Telegram vient de faire les frais d’une IA qui traque le piratage vidéo, des centaines de canaux sont tombés
Depuis longtemps, Telegram fait partie des principaux refuges utilisés pour partager clandestinement films et séries. Deux équipes universitaires américaines viennent enfin de chiffrer précisément cette activité. Leurs recherches ont aussi conduit à un dispositif automatique déjà responsable de la fermeture de plusieurs centaines de canaux.

Le visionnage pirate de contenus audiovisuels reste massif à travers l’Europe. Tandis que les offres légales se multiplient, leur coût progresse et pousse certains utilisateurs vers des solutions parallèles. En France, une étude Ipsos estimait qu’un Français sur quatre passait par des plateformes clandestines afin de voir cinéma, télévision ou sport. Les autorités comme les ayants droit concentrent surtout leurs actions sur les sites de streaming, davantage exposés que les autres circuits permettant d’accéder aux œuvres.
Cette lutte s’est également intensifiée devant les tribunaux. La justice française a imposé aux fournisseurs d’accès, moteurs de recherche et résolveurs DNS le blocage des services de streaming illicites. À l’inverse, Telegram demeure largement hors de portée de telles mesures. Des chaînes complètes y publient quotidiennement des adresses menant à des films récents. Jusqu’ici, aucun travail n’avait permis d’en établir l’ampleur précise. Deux universités situées aux États-Unis ont entrepris cette tâche.
Telegram compte près de 19 000 films et séries piratés, visionnés presque 5 milliards de fois
Les chercheurs de Louisiana State University et de l’University of Texas at Arlington ont étudié 1 057 canaux Telegram représentant environ 209 000 publications parues entre décembre 2023 et janvier 2026. Le préprint Binge, Bot, Repeat comptabilise 19 033 œuvres piratées, réparties entre 14 632 films et 4 401 séries. Ensemble, ces contenus atteignent 4,85 milliards de vues. Parmi les ayants droit concernés, le studio japonais Toei occupe la première place, suivi par Netflix puis Warner Bros. Quelque 94 % des comptes identifiés redirigent en outre vers au moins une autre chaîne ou vers des bots automatisés.

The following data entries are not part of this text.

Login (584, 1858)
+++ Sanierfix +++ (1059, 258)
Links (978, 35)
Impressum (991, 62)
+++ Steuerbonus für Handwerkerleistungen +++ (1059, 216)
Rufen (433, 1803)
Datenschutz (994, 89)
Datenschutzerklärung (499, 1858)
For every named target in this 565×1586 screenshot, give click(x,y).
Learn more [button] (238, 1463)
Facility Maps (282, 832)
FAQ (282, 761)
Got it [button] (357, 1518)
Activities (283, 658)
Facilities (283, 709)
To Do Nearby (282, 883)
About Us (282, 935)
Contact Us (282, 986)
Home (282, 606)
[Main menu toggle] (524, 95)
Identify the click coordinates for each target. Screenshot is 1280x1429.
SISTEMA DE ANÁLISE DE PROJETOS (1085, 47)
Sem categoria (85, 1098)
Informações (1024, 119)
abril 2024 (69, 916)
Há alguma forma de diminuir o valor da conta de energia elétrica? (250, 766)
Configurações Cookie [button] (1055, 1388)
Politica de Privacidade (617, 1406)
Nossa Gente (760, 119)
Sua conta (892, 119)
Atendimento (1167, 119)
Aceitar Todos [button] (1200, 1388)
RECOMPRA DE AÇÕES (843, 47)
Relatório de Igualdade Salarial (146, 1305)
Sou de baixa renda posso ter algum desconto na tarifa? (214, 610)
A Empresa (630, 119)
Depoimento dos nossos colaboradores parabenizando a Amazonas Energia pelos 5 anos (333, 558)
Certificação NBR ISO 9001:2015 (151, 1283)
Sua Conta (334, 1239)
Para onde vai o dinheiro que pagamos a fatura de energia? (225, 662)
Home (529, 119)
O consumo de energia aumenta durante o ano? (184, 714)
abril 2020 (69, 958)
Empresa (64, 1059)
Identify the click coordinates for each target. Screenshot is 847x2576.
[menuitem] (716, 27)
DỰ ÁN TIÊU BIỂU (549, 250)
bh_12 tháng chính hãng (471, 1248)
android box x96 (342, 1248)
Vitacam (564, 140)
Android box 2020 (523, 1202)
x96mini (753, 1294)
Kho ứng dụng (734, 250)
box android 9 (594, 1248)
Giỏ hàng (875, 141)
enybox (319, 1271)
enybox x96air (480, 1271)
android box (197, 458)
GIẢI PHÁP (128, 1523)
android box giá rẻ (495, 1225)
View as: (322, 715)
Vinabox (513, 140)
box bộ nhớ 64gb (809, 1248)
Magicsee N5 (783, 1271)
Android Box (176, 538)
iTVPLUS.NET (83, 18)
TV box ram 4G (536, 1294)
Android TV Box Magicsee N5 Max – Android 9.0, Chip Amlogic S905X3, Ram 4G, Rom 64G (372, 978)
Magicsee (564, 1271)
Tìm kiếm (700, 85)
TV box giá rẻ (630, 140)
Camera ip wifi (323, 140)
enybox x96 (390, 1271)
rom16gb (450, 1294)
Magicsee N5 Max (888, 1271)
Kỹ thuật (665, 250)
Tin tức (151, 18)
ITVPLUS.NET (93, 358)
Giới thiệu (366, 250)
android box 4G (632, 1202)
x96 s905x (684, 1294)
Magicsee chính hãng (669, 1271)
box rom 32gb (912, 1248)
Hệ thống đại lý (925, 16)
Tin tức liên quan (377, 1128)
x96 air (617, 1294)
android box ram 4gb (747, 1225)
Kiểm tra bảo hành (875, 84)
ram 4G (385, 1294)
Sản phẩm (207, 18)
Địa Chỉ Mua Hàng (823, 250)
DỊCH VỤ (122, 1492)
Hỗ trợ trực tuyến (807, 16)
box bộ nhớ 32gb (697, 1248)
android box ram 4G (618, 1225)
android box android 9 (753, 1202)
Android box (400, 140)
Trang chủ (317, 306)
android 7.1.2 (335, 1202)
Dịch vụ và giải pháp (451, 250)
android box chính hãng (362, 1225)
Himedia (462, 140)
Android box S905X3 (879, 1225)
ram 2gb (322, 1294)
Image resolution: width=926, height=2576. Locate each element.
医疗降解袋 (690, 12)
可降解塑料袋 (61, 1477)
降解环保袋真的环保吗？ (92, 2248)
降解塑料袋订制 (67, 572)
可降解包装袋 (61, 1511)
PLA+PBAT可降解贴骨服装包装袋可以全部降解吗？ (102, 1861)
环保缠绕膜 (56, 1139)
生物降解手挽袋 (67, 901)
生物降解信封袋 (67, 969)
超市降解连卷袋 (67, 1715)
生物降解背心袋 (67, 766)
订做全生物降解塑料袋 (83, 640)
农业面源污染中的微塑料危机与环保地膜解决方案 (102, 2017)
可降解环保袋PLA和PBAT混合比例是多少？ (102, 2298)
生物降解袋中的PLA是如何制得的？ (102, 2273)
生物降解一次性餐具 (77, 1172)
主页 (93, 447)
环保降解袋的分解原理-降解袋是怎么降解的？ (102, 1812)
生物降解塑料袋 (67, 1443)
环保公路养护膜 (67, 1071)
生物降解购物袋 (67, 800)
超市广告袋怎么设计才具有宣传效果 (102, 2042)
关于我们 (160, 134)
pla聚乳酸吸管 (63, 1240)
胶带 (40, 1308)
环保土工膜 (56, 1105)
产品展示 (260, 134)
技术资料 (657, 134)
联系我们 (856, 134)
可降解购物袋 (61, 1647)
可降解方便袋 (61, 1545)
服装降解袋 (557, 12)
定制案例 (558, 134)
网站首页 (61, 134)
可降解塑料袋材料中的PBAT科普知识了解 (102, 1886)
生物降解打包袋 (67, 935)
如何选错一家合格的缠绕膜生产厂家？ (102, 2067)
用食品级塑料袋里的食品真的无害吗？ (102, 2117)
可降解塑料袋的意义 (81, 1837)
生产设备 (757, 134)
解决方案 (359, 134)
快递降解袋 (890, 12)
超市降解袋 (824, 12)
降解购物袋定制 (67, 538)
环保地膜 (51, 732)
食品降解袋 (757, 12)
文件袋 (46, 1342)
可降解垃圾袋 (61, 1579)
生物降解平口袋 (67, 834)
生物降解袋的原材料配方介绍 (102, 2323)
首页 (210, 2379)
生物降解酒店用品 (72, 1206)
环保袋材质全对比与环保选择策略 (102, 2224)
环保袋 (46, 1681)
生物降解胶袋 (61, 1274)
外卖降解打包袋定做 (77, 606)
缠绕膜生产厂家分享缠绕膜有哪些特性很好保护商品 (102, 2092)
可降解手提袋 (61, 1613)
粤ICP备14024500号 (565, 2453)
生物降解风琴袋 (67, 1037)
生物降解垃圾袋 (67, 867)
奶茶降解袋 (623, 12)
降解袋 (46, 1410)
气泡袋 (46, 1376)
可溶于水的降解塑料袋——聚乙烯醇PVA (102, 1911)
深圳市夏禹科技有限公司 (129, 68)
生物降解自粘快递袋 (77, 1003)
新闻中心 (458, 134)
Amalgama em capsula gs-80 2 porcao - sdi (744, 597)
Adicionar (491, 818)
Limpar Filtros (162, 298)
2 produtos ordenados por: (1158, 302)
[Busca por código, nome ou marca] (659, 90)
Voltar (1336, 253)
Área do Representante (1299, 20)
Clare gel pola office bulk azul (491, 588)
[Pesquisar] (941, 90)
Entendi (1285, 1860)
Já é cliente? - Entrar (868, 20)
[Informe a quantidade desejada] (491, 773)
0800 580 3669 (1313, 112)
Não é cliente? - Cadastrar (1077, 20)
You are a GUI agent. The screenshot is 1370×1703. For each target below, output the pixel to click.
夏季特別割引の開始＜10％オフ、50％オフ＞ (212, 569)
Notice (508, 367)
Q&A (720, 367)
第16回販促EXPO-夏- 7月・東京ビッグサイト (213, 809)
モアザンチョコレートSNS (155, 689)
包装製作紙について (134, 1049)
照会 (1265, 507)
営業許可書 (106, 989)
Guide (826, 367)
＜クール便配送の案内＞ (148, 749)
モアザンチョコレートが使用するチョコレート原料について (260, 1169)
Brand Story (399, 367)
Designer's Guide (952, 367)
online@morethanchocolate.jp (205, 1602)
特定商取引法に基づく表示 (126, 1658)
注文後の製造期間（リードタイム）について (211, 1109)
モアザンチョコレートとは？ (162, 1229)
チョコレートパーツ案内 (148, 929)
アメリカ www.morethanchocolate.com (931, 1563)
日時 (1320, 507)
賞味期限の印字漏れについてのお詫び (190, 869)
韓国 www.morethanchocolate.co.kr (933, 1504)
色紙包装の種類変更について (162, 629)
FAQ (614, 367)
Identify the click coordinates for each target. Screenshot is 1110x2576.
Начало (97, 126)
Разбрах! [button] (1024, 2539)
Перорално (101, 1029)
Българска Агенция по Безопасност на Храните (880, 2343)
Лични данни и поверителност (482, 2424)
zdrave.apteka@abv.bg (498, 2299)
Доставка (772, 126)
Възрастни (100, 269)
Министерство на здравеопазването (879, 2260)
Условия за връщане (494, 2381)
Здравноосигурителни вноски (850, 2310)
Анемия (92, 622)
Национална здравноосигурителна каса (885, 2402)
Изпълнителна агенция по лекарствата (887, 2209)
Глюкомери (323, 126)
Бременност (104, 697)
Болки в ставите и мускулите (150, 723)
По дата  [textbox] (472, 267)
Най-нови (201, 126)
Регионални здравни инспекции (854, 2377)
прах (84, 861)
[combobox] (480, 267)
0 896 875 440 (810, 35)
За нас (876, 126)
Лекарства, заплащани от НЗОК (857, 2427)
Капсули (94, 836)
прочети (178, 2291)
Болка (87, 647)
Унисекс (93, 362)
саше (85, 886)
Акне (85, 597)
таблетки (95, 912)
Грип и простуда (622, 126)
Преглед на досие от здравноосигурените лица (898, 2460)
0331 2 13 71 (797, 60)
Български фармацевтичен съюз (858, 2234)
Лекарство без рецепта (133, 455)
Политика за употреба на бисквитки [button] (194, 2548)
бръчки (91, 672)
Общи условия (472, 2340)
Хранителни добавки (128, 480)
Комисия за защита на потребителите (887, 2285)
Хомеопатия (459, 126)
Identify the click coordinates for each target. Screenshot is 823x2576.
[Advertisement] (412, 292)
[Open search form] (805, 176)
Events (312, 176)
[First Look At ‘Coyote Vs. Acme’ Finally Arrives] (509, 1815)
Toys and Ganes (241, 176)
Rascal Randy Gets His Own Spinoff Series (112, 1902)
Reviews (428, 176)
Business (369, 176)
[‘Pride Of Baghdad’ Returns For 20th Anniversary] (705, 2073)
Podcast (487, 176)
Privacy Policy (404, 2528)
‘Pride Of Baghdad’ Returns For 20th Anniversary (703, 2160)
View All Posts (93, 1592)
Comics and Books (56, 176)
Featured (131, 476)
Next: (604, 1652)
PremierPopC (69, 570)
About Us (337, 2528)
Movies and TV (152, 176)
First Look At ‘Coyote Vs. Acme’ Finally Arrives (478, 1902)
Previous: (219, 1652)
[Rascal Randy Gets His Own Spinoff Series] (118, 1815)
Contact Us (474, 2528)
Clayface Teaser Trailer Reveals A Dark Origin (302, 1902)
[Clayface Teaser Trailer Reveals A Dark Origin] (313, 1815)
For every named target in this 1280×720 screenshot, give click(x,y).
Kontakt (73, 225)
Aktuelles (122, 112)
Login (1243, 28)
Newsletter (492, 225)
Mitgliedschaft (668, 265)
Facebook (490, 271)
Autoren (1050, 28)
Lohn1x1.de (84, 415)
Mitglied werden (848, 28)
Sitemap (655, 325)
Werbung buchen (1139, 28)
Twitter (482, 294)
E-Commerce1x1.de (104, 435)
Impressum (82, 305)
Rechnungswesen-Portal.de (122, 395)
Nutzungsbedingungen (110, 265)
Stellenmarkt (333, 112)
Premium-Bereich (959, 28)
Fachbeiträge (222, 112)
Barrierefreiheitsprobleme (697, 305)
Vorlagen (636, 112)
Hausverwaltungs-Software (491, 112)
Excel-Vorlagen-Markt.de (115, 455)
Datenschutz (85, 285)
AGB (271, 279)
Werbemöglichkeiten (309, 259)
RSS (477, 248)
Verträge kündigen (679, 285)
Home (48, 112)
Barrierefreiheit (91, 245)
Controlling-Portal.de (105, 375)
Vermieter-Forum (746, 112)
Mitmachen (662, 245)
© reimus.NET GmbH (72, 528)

Les données recueillies ont permis aux universitaires de concevoir Anti-RIP, un système capable de repérer ces activités en temps réel. Entre février et avril 2026, ce programme a examiné 249 133 nouveaux canaux Telegram et en a identifié 802, dont l’âge médian restait inférieur à cinq jours. Les alertes ont ensuite été adressées à la messagerie et à dix-sept studios américains. Au bout de soixante et un jours, 524 comptes avaient disparu, ainsi que 71 bots. Les auteurs reconnaissent toutefois quelques faux positifs. Parmi mille publications contrôlées manuellement, quatre contenus licites avaient été considérés à tort comme pirates. Anti-RIP est maintenant accessible en open source.